Then She Found Me


April Epner: “I want a baby. I can’t explain it. It’s like being hungry or having to pee.”

We’ve all had our share of bad weeks and I’ve heard numerous times before that when it rains it pours but yet that still doesn’t seem to account for what happened to April Epner (Helen Hunt). A mere ten months into her marriage to Ben (Matthew Broderick), he decides he made a huge mistake. The next day, she goes to work, a school where she and Ben both taught to primary students, to find that he never showed up and is nowhere to be found. Within the week that follows, her adopted mother (Lynn Cohen) dies and her birth mother (Bette Midler) makes contact with her for the first time. It’s no wonder the bags under April’s eyes are so heavy.

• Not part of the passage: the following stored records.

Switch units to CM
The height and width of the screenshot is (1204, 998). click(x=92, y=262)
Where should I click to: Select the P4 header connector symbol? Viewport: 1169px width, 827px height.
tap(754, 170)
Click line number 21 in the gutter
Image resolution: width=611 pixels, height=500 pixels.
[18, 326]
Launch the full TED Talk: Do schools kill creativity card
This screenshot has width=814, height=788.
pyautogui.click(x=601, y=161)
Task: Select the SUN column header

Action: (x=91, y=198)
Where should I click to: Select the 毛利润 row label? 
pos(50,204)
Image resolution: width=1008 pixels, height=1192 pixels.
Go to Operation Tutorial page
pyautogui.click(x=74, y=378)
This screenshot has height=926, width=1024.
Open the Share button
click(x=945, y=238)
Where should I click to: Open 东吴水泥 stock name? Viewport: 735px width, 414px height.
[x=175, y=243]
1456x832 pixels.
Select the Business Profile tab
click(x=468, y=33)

Hunt’s directorial debut, “Then She Found Me”, begins so tragically but attempts then to lighten the mood with awkward comedy and untimely romance. The combination is a bizarre contradiction that just falls flat. It doesn’t feel right to laugh just yet as there hasn’t been time to mourn but we don’t want to mourn either as we only just met these folks. We don’t know how to feel or where to go and neither does the direction of the film. When the dust from April’s disastrous week finally begins to settle, the film finally begins to breathe normally again and finds a particular charm in its decidedly neurotic voice. Still, it is more unsettling than it is satisfying.

While Hunt may be overly sentimental as a director, she finds a certain harshness in her acting style that becomes the film’s most unifying source. As put upon as she is at this juncture in her life, she manages to juggle everything reasonably well by balancing between protecting herself, demanding what she deserves and allowing her defenses down at just the right moments and only to those who deserve entry. The woman deserves happiness, be that in the form of a new love with troubled suitor, Frank (Colin Firth), or by realizing her longtime desire to have a child, but her life only gets continuously more complicated, sometimes by her own doing. I would ordinarily want to hug someone in April’s position but mostly I just wanted to shake her.

What ultimately undermines “Then She Found Me” is its own air of self-loathing. Hunt spends so much time trying to incite sympathy for April by dumping so many hard realities on to her at once but then punishes her when all she has done is try to keep her head above water. It’s hard to feel love for a face on the screen when the woman who put her there hasn’t made up her mind herself.